(Stored data)
╭──

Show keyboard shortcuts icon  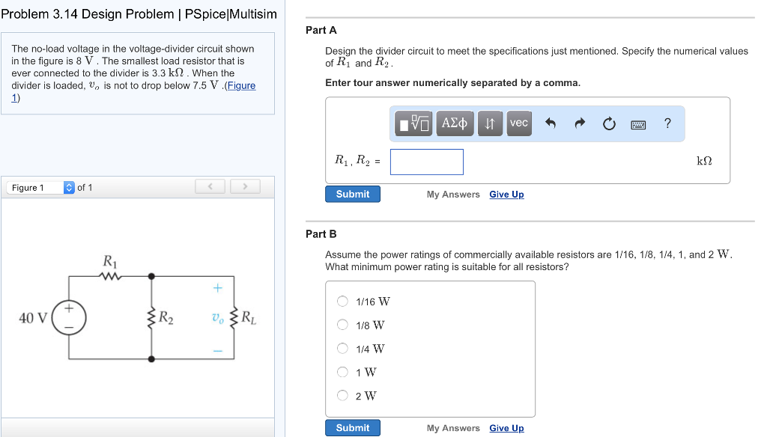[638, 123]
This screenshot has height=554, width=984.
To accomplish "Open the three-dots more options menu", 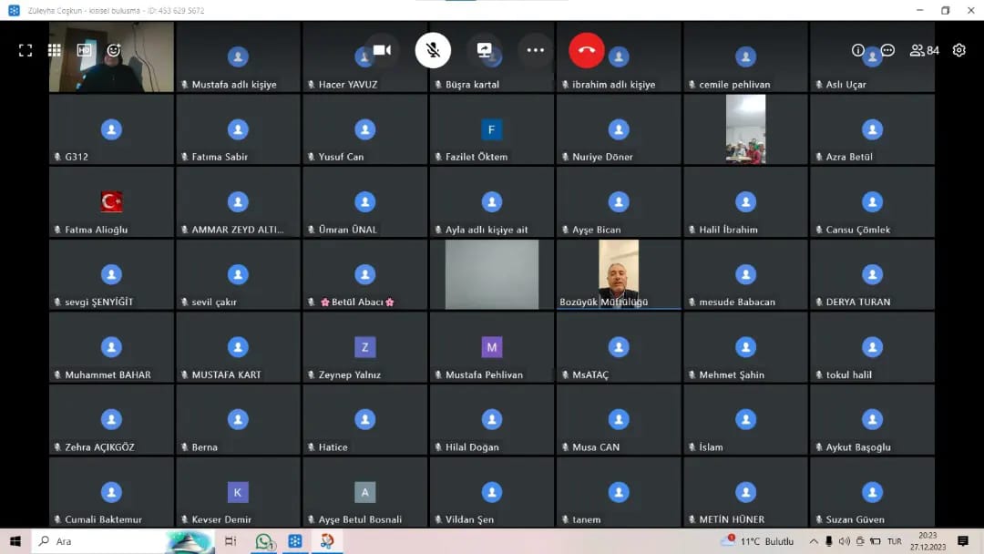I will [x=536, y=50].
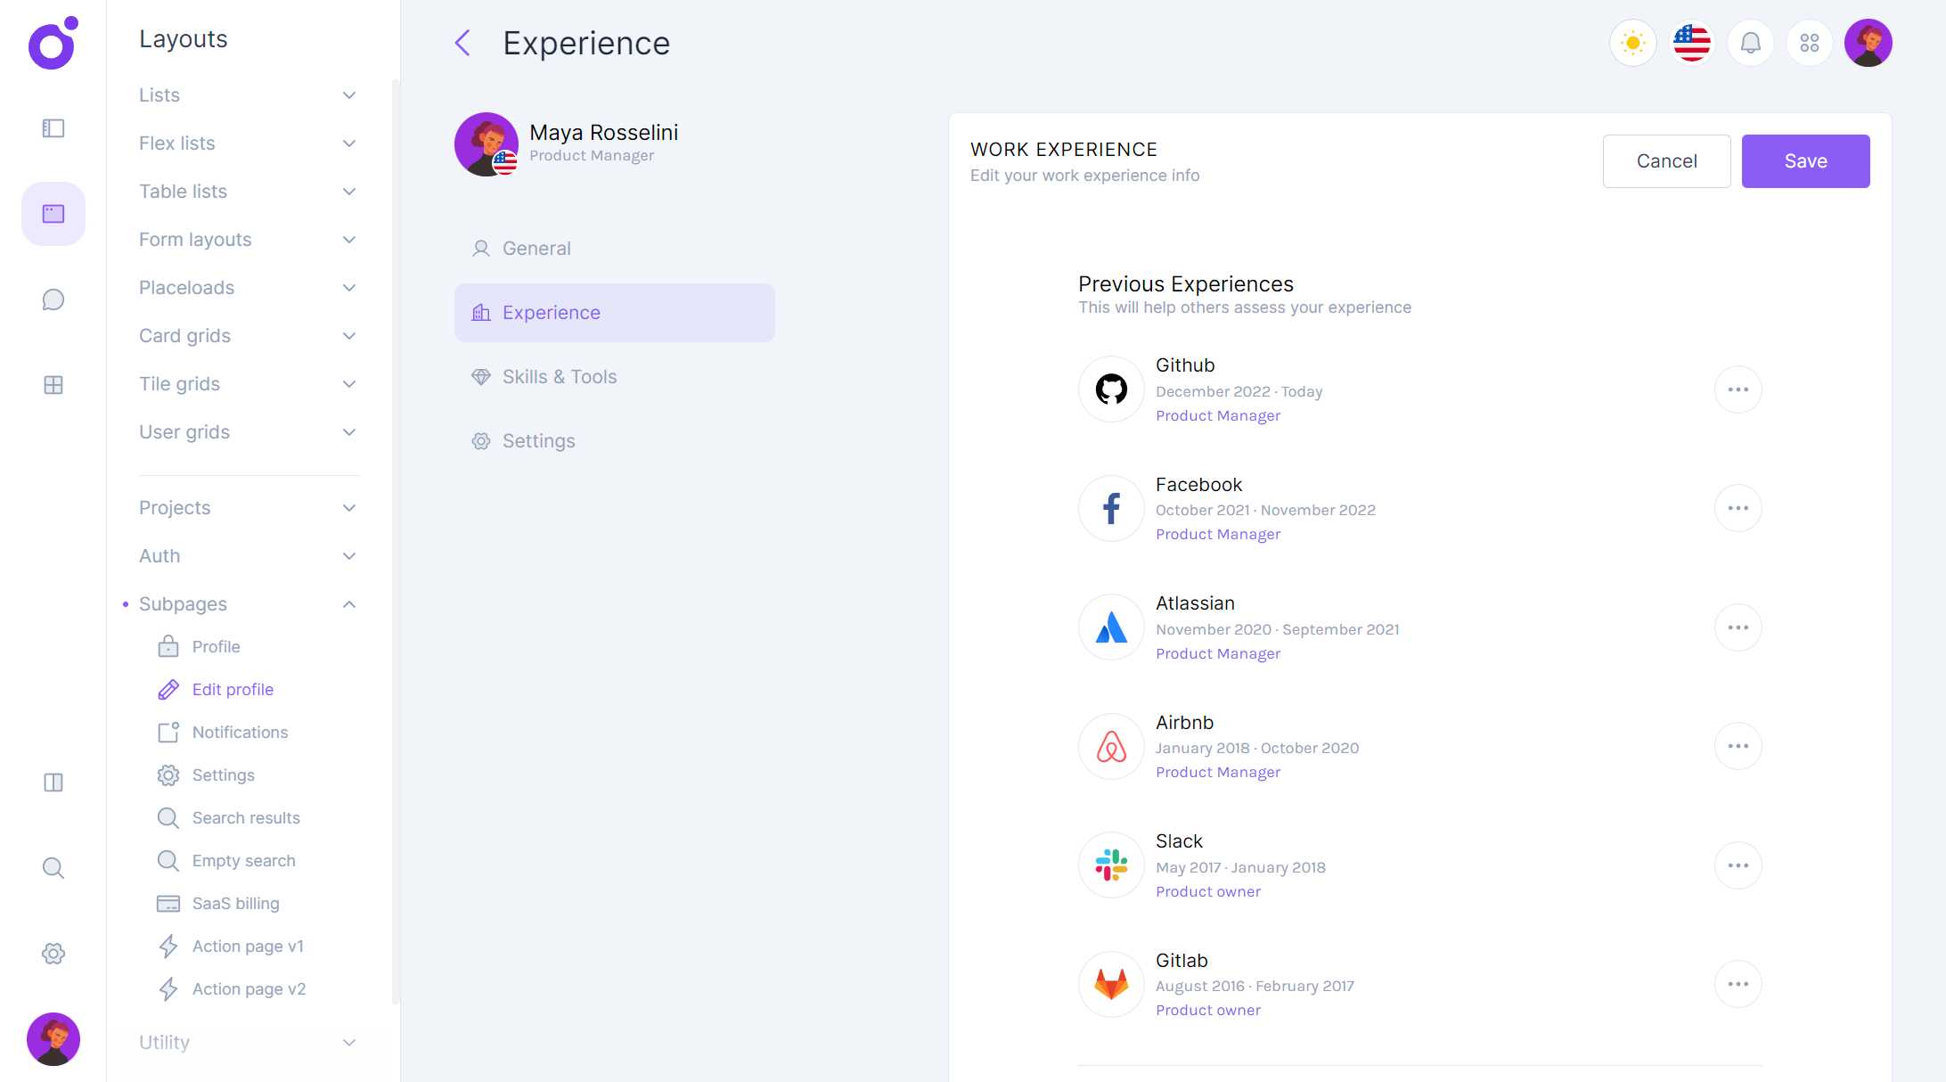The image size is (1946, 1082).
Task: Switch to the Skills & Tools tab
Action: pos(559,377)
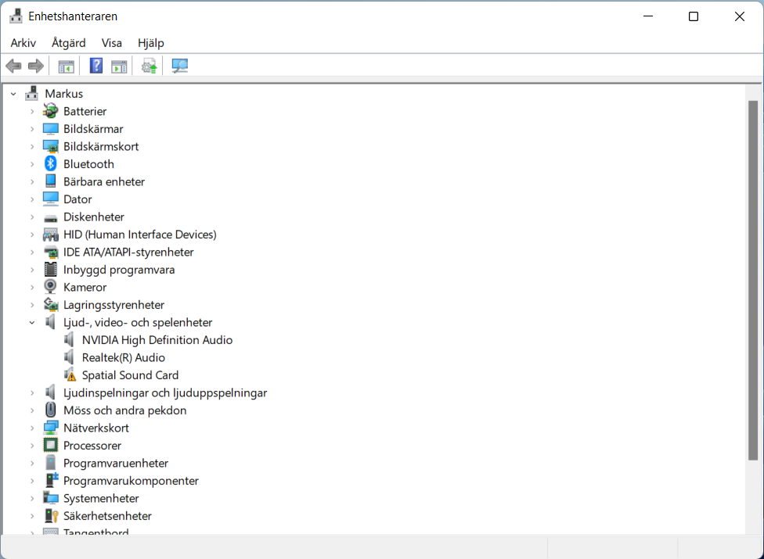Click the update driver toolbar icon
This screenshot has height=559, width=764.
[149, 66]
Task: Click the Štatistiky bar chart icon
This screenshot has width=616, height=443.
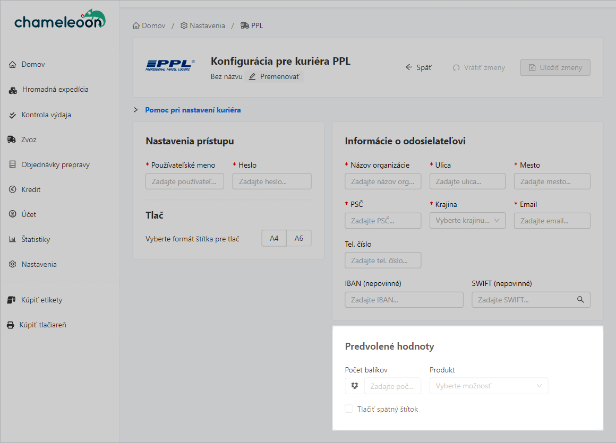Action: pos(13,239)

╰──

▶ What you should do
Output exactly the lines from the one that has "Task: Click the Štatistiky bar chart icon" through the end of the data. Do not include pictures.

▶ Result of the exercise
Task: Click the Štatistiky bar chart icon
This screenshot has width=616, height=443.
Action: pos(13,239)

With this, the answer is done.